:: TASK ITEM ::
Exactly as written, please set down all of the entries again, with no pictures.

Pixel coordinate grounding data:
-----
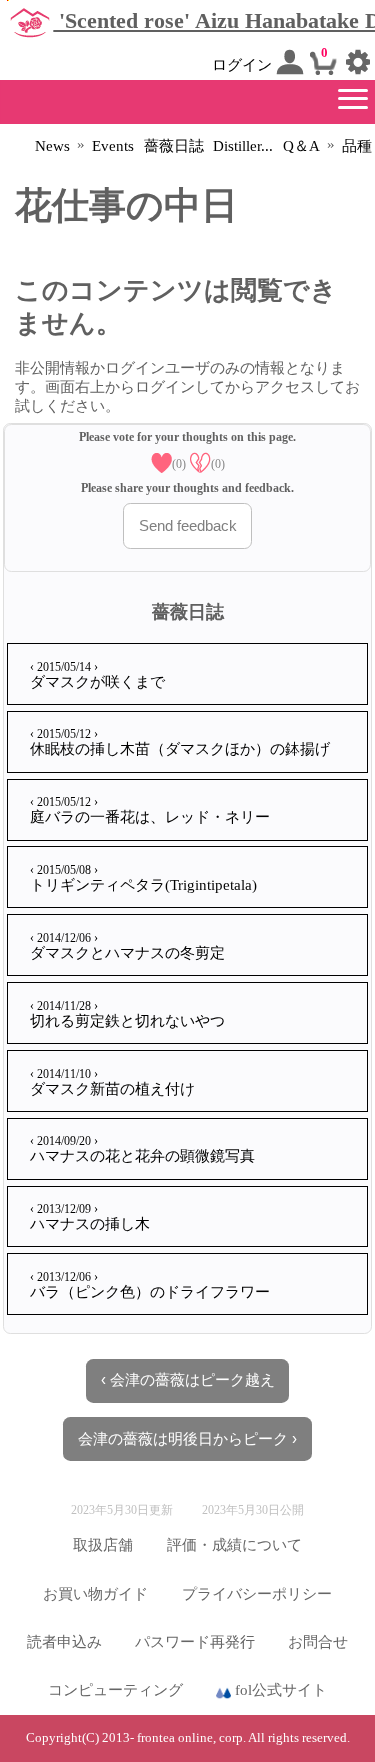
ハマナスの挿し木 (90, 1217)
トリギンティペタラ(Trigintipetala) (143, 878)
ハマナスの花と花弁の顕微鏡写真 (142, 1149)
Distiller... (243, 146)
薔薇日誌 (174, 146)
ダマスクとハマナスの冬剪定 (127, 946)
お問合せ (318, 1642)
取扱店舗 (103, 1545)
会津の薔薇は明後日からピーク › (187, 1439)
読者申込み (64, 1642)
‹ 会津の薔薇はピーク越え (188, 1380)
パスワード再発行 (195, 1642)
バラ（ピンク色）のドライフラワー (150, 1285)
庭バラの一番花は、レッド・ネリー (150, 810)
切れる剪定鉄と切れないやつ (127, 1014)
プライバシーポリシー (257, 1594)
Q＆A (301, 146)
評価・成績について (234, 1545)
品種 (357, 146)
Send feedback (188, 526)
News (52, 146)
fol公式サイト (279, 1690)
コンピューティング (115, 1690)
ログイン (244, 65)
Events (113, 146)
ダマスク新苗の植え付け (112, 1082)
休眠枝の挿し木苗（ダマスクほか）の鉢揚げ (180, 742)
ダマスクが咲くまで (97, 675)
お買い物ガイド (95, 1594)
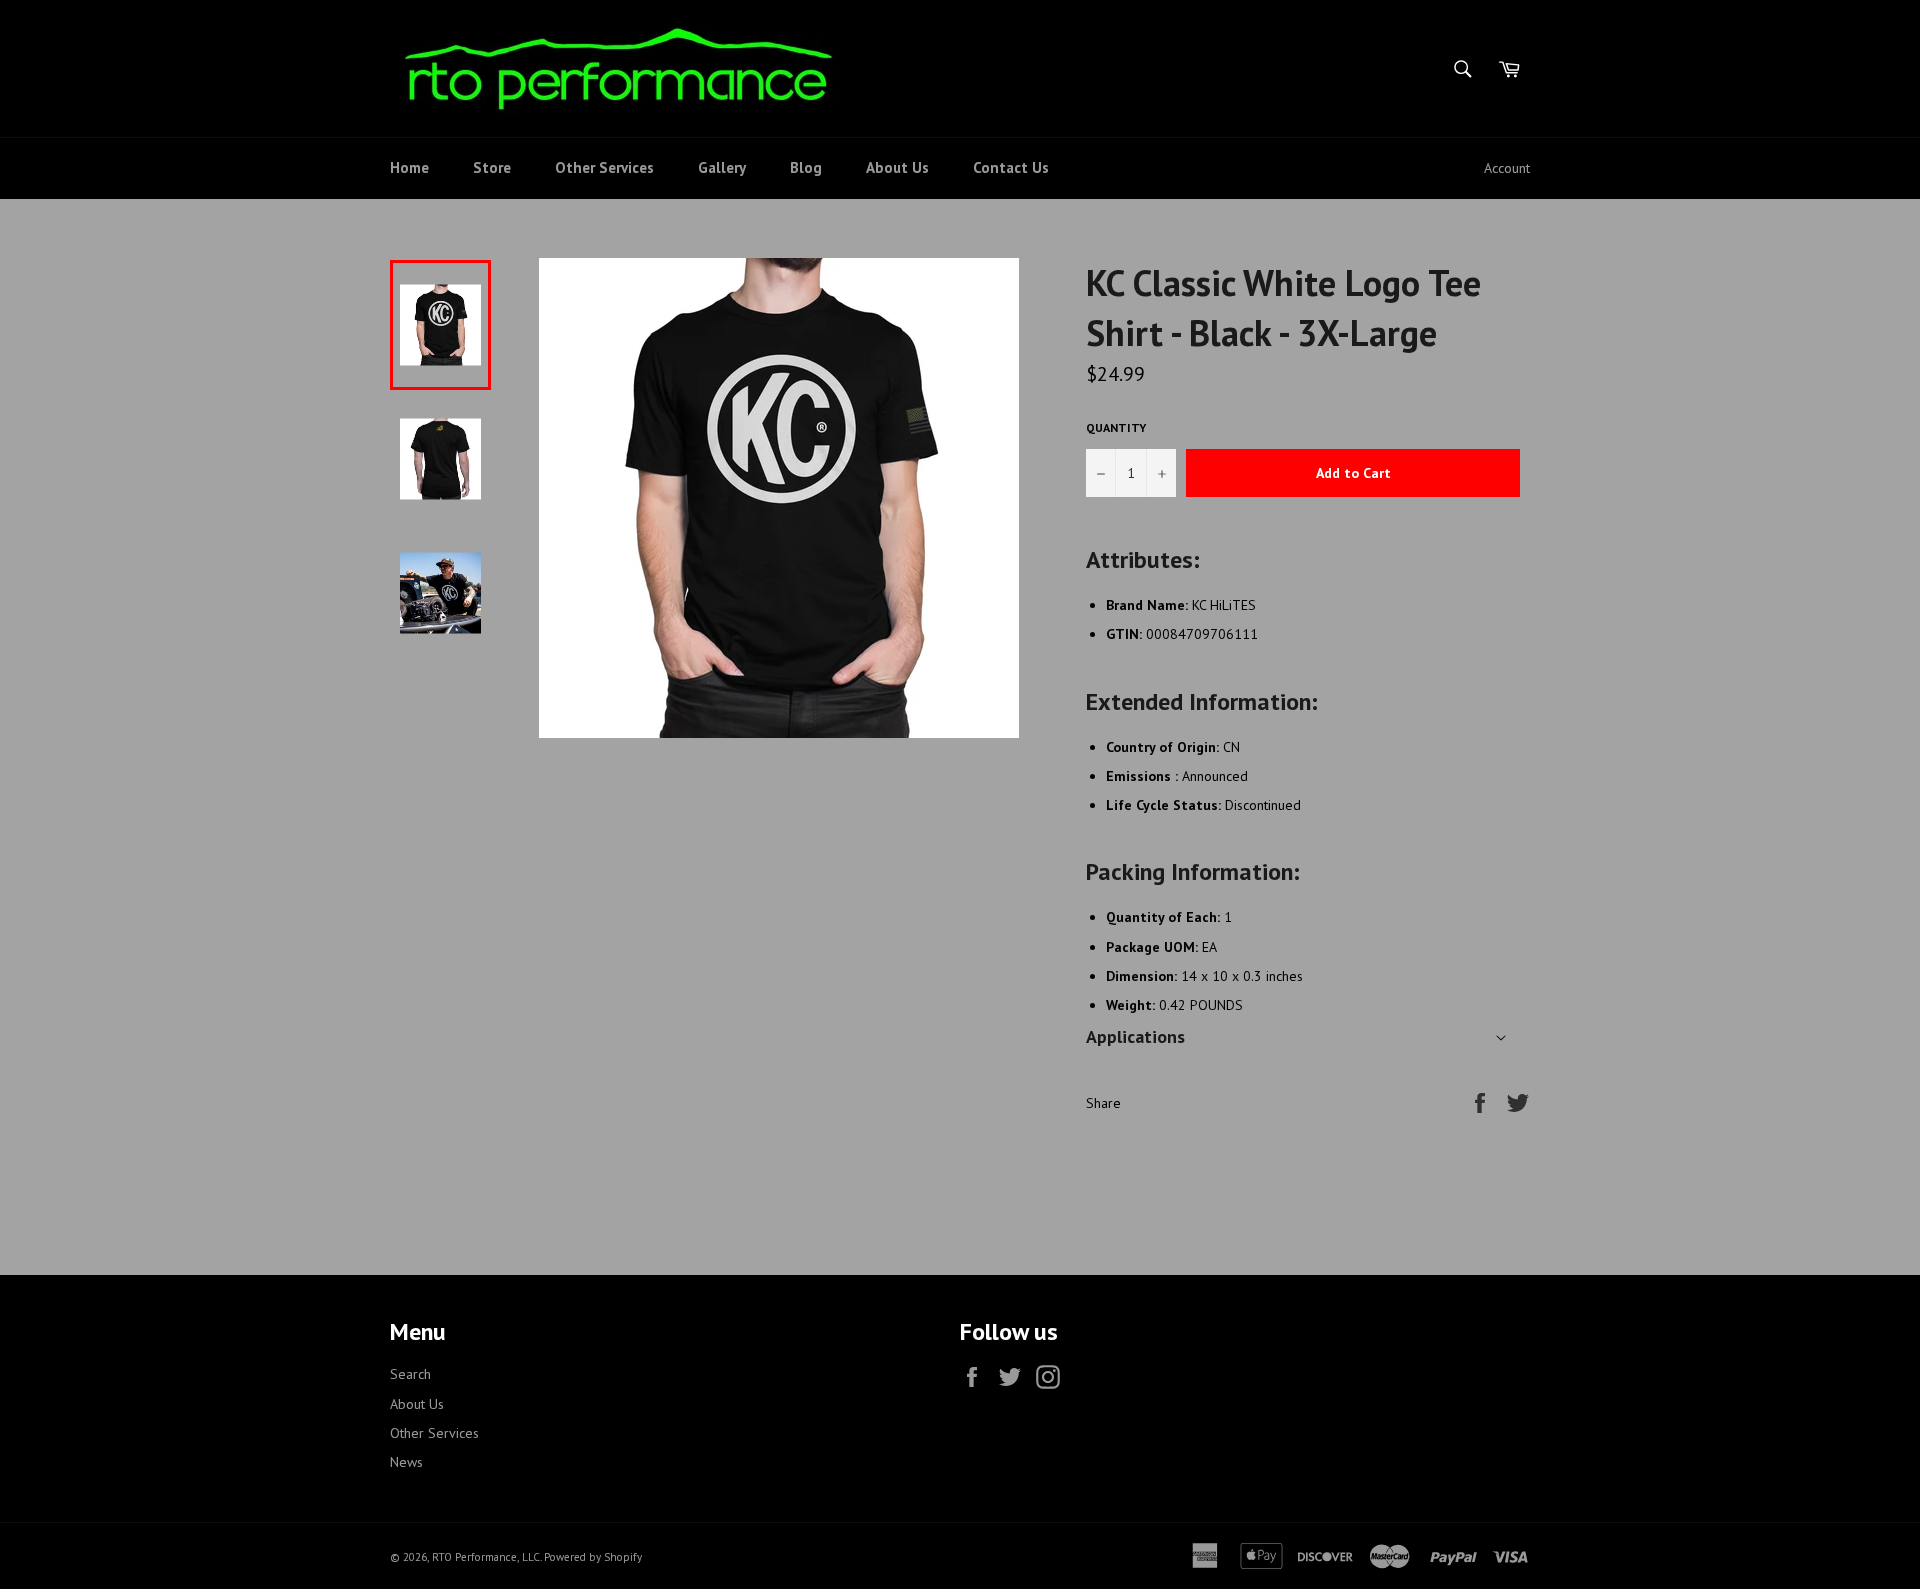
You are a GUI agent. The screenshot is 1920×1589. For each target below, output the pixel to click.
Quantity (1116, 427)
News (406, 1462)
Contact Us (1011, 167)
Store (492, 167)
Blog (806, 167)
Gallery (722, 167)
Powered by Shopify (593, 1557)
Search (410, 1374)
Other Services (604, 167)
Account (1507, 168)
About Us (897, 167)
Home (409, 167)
-----
:: EXERCISE SOLUTION ::
ハマナスの挿し木 (90, 1217)
トリギンティペタラ(Trigintipetala) (143, 878)
ハマナスの花と花弁の顕微鏡写真 (142, 1149)
Distiller... (243, 146)
薔薇日誌 (174, 146)
ダマスクとハマナスの冬剪定 (127, 946)
お問合せ (318, 1642)
取扱店舗 (103, 1545)
会津の薔薇は明後日からピーク › (187, 1439)
読者申込み (64, 1642)
‹ 会津の薔薇はピーク越え (188, 1380)
パスワード再発行 (195, 1642)
バラ（ピンク色）のドライフラワー (150, 1285)
庭バラの一番花は、レッド・ネリー (150, 810)
切れる剪定鉄と切れないやつ (127, 1014)
プライバシーポリシー (257, 1594)
Q＆A (301, 146)
評価・成績について (234, 1545)
品種 (357, 146)
Send feedback (188, 526)
News (52, 146)
fol公式サイト (279, 1690)
コンピューティング (115, 1690)
ログイン (244, 65)
Events (113, 146)
ダマスク新苗の植え付け (112, 1082)
休眠枝の挿し木苗（ダマスクほか）の鉢揚げ (180, 742)
ダマスクが咲くまで (97, 675)
お買い物ガイド (95, 1594)
You are a GUI agent. The screenshot is 1920×1589. For each target below, output the pixel to click.
Quantity (1116, 427)
News (406, 1462)
Contact Us (1011, 167)
Store (492, 167)
Blog (806, 167)
Gallery (722, 167)
Powered by Shopify (593, 1557)
Search (410, 1374)
Other Services (604, 167)
Account (1507, 168)
About Us (897, 167)
Home (409, 167)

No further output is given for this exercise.